| Source extract |
______

The Cup Harp hanging on a grid in the courtyard
The Cup Harp. Jean Delsaux

Instrument design and prototyping

The development of the following instruments has followed an iterative process in which practice, attentive listening, discussion, evaluation, and electronic tinkering continually inform one another. Each prototype has emerged through situated experimentation, responding to material constraints and insights gained in performance practice.

Design, materiality, and performance of the instruments

Solar Trumpet

The Solar Trumpet is an electroacoustic instrument powered and modulated directly by sunlight. In direct sun the instrument produces a clear, brassy tone and it has the shape of a trumpet. A small loudspeaker suggests the bell, mounted on a handmade body of wooden chopsticks that support two solar panels and a set of interconnected oscillator circuits. Light dependent resistors function as valves: by shading them with the fingers, the flow of light is altered, producing changes in pitch, rhythm, and timbre.

Close-up of Marianne Decoster-Taivalkoski playing the Solar Trumpet in the courtyard.
Playing the Solar Trumpet. Jean Delsaux

– Solar Head Tray

The SolarHead Tray is designed to be worn on the head, making the performer’s orientation toward the sun central to its sounding behaviour. The analogue circuit is mounted on a tray and offers several tactile points of interaction: one piezo element converts subtle pressure from a fingertip into electrical signals that alters the tone, while another piezo pair operates as an unstable switch, intermittently disrupting or cutting the signal. A small loudspeaker housed inside a “papier mâché” cone is held in the other hand, allowing the performer to spatialize and project the sound by moving the cone around the body. Performance therefore emerges from the coordinated movement of head and hands, with sunlight, gesture, and listening guiding each sonic event.

Alejandro Olarte and Marianne Decoser-Taivalkoski improvising with respectively the Feedback Coconut and the Solar Head Tray in front of a grey metallic wall of the yard.
Sound Spatialisation. Jean Delsaux

Solar Radio Chess Board

The Solar Radio Chess Board contains a modified radio receiver whose antenna has been extended and exposed as a broken loudspeaker to enable performative interaction with surrounding electromagnetic fields. A small solar panel mounted on the board powers a minimal amplification circuit. By reorienting the panel toward or away from the sun, the performer modulates the available power and therefore the volume and character of the radio signal. Movements through space alter the reception of electromagnetic waves from nearby sources, causing fluctuations, crackles, interference patterns, and unstable tones. Playing the instrument becomes a matter of navigating invisible infrastructures of energy and communication, listening to the environment as it reveals itself through radio noise.

Moisture Berimbau

The Moisture Berimbau is an ongoing prototype inspired by the berimbau’s arched form and the use of a single tree branch as its supporting structure. A small loudspeaker housed in a hollowed coconut shell sits at the top, while a chain of miniature solar panels powers the oscillator and amplification circuits. A humidity sensor positioned at the base reacts to contact with soil, plants, or moisture from the performer’s fingers. The resulting sound fluctuates with environmental conditions, making the instrument especially sensitive to shifts in humidity and light.

______

| Data rows |

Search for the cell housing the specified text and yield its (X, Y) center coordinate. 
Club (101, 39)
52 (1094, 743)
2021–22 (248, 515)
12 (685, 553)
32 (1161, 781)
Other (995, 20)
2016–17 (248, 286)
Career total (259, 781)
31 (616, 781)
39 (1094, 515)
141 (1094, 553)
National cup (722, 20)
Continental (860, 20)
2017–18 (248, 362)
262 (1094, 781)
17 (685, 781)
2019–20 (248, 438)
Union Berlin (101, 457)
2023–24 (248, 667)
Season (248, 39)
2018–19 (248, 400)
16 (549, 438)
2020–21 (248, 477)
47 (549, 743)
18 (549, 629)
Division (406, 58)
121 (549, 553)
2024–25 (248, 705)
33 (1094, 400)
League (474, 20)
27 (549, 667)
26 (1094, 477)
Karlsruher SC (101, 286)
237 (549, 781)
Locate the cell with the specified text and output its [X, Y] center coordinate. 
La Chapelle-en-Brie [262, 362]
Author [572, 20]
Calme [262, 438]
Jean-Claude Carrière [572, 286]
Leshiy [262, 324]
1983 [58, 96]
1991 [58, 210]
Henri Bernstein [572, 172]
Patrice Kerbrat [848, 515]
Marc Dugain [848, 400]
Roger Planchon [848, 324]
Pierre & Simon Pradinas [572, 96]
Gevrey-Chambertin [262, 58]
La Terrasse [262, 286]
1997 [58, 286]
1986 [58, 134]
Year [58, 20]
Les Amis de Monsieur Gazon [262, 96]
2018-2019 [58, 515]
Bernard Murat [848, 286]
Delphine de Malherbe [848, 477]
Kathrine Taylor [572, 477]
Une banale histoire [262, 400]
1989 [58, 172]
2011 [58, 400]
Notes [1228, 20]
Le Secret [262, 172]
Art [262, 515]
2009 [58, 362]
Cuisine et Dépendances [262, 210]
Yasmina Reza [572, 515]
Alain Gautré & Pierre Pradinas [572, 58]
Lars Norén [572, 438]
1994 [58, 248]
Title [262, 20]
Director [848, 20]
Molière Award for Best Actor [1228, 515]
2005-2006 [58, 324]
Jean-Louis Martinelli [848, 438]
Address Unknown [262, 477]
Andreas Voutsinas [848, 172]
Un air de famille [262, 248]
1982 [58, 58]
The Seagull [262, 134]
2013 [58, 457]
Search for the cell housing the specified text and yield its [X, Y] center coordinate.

______

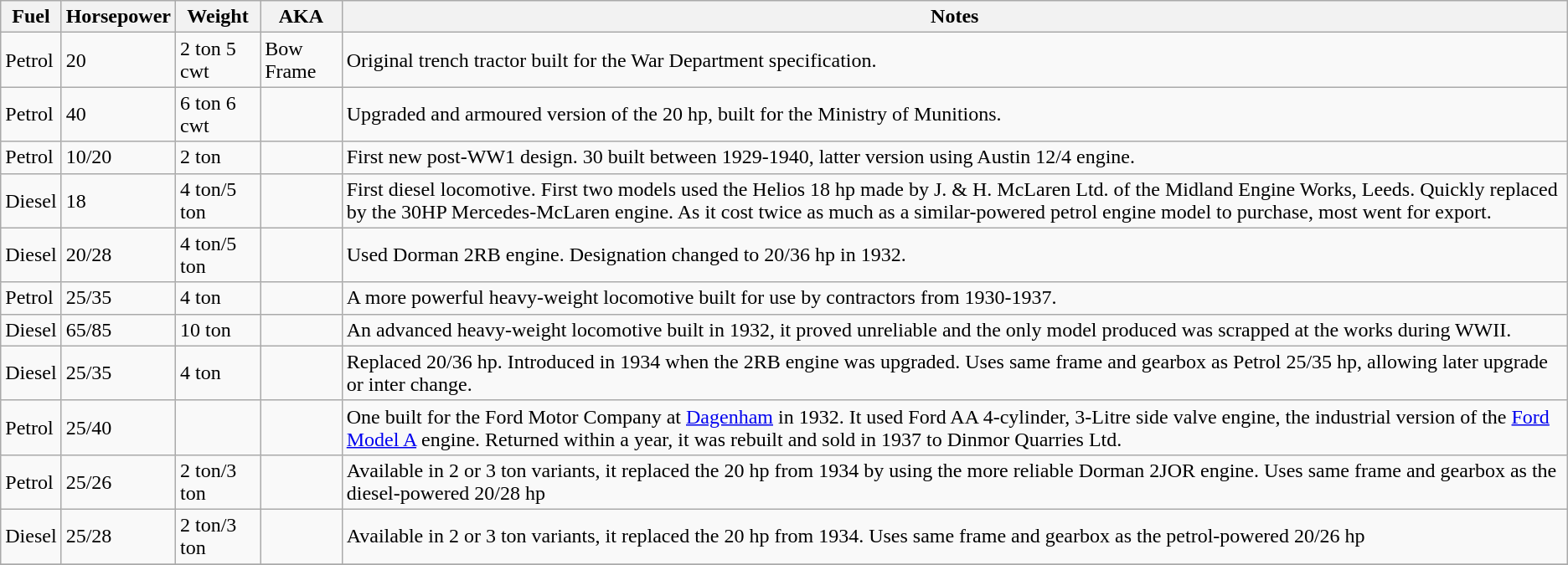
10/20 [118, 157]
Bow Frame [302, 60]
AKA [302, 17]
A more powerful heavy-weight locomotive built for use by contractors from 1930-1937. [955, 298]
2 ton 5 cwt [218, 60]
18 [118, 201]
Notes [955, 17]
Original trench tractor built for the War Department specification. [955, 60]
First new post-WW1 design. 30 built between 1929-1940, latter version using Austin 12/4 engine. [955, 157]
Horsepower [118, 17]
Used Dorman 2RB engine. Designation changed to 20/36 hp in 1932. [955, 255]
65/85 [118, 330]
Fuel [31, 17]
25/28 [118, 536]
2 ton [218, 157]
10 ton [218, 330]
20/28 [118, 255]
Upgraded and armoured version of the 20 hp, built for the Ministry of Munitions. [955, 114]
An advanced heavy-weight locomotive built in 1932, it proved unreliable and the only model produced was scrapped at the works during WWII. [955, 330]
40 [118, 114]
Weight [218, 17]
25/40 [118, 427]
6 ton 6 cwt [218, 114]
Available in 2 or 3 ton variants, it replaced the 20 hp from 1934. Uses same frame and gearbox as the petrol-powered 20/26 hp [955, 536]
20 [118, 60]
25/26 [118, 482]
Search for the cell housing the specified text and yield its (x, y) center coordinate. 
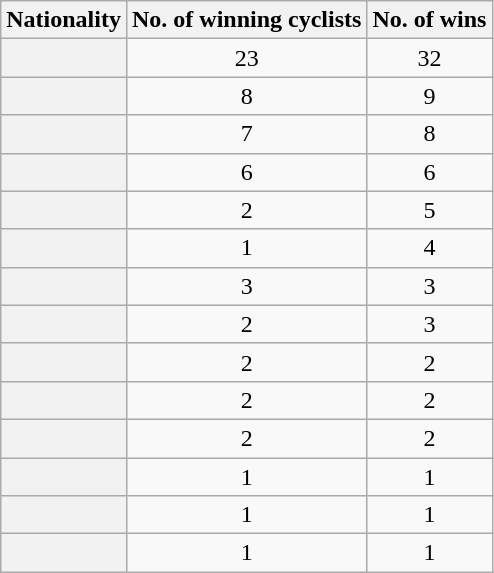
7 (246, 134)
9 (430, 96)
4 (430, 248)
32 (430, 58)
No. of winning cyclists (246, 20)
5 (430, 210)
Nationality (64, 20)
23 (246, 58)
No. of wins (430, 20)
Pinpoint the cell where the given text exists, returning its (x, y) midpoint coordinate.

______

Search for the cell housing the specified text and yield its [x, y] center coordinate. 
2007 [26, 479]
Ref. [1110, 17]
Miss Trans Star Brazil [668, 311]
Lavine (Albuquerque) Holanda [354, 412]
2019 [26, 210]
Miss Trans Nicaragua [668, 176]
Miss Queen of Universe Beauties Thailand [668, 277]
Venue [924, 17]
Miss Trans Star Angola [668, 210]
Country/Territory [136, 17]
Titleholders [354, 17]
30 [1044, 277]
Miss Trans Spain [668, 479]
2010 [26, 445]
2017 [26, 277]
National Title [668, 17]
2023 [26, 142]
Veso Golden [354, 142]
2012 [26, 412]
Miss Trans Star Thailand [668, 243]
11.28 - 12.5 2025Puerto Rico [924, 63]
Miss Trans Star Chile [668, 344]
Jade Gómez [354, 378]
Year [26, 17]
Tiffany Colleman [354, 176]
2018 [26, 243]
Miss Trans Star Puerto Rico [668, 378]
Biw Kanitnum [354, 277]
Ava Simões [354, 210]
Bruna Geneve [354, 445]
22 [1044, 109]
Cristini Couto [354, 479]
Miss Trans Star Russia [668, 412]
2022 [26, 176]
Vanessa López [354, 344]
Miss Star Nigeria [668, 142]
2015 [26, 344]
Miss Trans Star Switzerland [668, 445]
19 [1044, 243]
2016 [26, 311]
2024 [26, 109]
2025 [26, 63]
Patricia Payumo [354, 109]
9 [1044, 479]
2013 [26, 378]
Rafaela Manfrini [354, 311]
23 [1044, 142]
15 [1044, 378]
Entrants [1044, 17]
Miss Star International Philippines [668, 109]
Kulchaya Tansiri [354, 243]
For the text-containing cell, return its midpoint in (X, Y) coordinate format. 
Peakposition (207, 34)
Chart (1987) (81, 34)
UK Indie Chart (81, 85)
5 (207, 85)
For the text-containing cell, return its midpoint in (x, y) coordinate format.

______

| Exercise |
Summarize the instrument design text in three sentences.

| Result of this task |
The instruments were developed through an iterative process in which practice, attentive listening, discussion, evaluation, and electronic tinkering inform one another, with each prototype emerging from situated experimentation. The Solar Trumpet and the Solar Head Tray respond to sunlight and gesture: the trumpet's light dependent resistors are shaded with the fingers to change pitch, rhythm, and timbre, while the tray is worn on the head and played through piezo elements and a handheld loudspeaker cone. The Solar Radio Chess Board uses a solar panel and a modified radio receiver whose signal changes with the panel's orientation and the performer's movement, and the Moisture Berimbau, an ongoing prototype built on a tree branch, uses a humidity sensor so that its sound fluctuates with humidity and light.